→ TASK STATEMENT: Copy out each line of the material in which the word "will" appears.

→ ENTRIES PROVIDED:

== Segment start ==

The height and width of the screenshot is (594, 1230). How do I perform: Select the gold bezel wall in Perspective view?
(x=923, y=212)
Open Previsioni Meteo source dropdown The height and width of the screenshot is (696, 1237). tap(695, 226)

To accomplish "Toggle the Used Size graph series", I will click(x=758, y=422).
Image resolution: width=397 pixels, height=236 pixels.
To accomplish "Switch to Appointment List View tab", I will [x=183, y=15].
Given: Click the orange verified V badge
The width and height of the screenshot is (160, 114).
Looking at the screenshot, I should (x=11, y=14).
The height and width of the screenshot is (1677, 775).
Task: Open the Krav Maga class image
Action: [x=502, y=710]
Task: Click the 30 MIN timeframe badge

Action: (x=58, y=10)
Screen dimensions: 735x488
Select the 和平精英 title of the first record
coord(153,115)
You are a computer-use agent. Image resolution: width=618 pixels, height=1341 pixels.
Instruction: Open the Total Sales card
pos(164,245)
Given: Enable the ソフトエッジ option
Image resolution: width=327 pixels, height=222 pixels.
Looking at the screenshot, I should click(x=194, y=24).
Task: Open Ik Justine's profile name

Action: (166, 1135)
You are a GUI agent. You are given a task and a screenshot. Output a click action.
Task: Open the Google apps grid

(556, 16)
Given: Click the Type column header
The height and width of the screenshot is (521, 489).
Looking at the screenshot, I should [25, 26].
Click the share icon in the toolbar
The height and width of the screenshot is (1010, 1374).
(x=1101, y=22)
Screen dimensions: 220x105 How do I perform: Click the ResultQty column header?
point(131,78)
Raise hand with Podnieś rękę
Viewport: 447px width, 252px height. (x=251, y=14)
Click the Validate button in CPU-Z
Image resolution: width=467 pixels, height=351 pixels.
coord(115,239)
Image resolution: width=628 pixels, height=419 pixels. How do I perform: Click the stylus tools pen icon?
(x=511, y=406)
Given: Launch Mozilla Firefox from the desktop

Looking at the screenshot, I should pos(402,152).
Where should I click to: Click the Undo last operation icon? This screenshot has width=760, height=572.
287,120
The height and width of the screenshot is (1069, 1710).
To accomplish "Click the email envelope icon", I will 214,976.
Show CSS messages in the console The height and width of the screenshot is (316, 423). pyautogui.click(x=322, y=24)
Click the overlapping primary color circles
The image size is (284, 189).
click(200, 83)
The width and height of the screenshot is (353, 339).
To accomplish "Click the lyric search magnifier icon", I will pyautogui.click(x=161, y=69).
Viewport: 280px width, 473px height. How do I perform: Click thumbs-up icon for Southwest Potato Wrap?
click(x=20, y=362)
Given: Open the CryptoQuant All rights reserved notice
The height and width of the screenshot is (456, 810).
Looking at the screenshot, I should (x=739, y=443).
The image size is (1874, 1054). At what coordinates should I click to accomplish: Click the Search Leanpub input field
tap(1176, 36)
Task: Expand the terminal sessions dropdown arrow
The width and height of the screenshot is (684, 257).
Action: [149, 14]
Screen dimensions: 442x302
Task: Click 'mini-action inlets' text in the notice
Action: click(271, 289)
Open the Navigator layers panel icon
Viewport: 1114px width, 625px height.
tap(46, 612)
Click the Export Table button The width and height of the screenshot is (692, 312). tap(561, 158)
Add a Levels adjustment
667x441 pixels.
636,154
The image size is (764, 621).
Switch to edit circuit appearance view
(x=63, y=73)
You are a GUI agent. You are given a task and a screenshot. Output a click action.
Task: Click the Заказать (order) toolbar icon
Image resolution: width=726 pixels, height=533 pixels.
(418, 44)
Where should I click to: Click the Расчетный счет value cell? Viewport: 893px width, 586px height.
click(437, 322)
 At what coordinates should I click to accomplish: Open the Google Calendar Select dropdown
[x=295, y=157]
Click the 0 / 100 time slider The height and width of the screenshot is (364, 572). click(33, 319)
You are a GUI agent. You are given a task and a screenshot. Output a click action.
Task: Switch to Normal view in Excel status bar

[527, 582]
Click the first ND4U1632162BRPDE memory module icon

== Segment end ==

→ EXPECTED OUTPUT:
To accomplish "Toggle the Used Size graph series", I will click(x=758, y=422).
To accomplish "Switch to Appointment List View tab", I will [x=183, y=15].
To accomplish "Click the email envelope icon", I will 214,976.
To accomplish "Click the lyric search magnifier icon", I will pyautogui.click(x=161, y=69).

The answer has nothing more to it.